(Raw records)
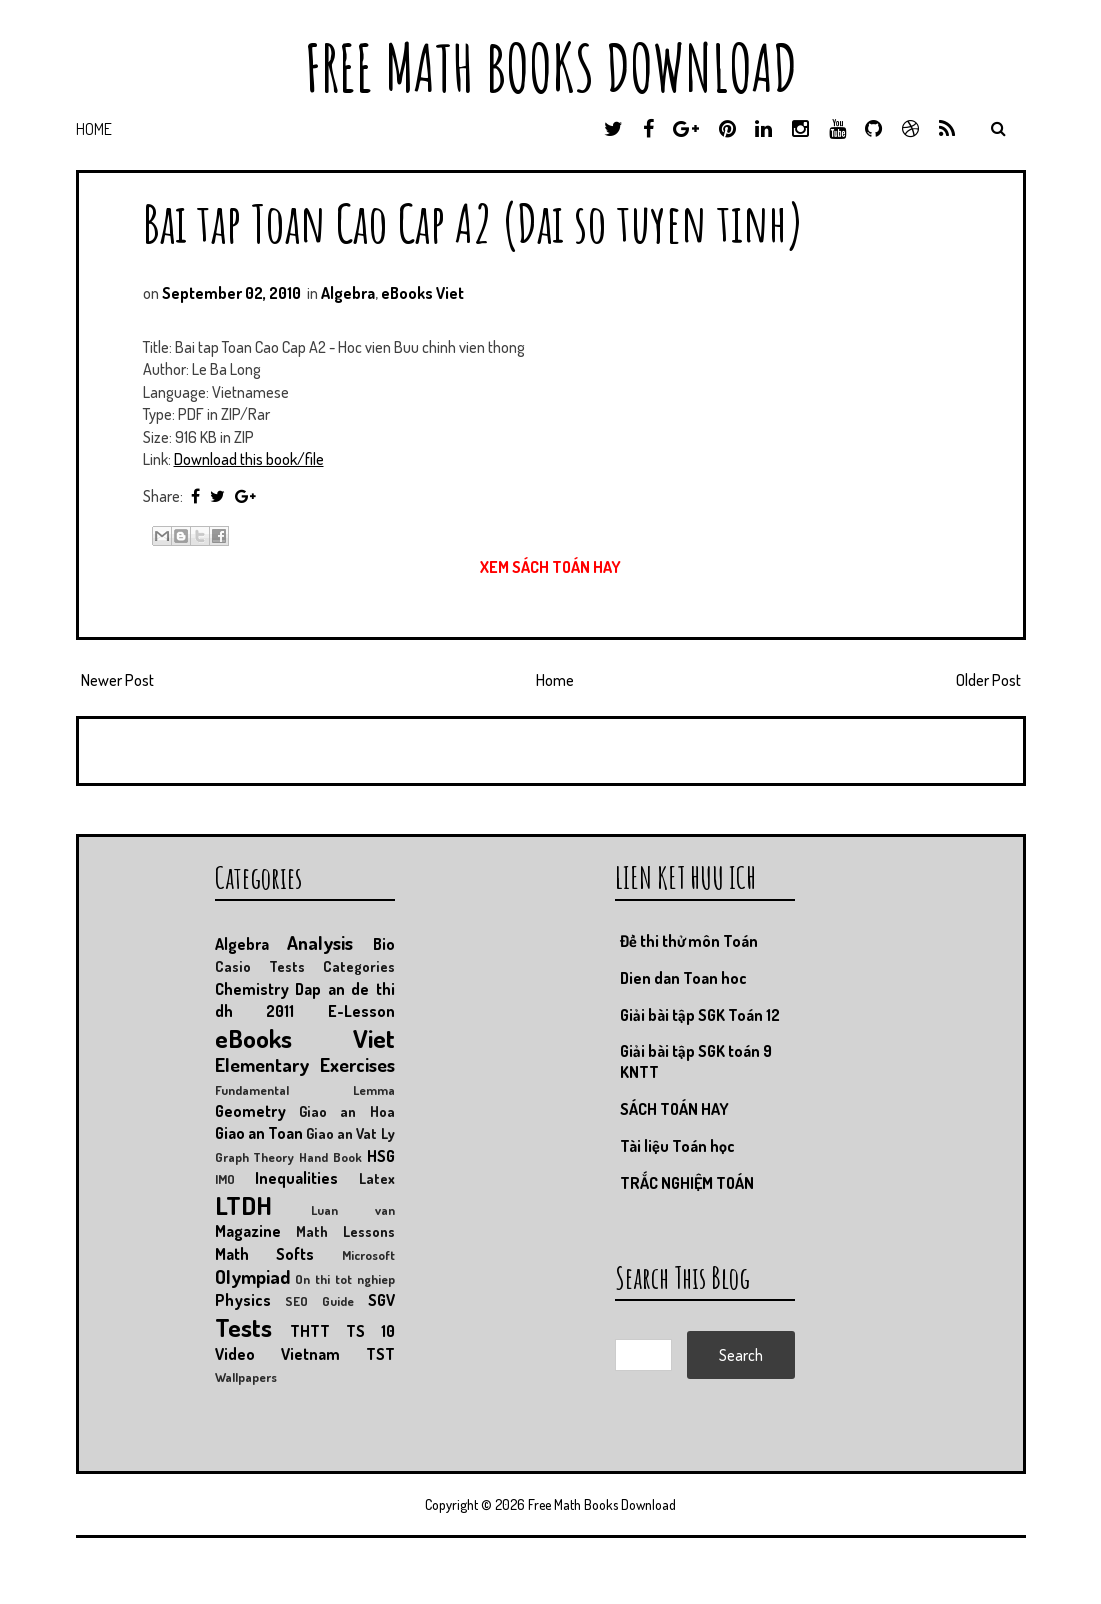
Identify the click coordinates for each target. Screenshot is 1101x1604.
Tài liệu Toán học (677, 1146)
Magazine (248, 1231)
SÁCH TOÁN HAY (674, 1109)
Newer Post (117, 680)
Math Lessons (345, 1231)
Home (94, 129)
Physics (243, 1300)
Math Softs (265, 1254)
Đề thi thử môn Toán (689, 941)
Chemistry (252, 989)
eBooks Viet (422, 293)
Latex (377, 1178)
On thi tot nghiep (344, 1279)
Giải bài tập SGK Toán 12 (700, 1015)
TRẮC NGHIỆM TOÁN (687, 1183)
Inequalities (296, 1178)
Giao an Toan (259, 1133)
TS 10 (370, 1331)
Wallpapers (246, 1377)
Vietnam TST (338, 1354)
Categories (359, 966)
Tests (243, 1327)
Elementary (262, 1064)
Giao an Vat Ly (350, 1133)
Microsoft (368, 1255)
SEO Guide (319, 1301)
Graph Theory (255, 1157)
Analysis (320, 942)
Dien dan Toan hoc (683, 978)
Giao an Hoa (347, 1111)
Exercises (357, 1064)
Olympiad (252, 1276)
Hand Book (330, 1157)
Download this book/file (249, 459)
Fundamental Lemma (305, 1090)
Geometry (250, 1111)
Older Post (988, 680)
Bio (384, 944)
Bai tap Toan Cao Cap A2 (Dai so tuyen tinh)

DIRECTIVE. Report every line of the records above that contains the string "Giao". Case counts.

COMPLETE RESPONSE.
Giao an Toan (259, 1133)
Giao an Vat Ly (350, 1133)
Giao an Hoa (347, 1111)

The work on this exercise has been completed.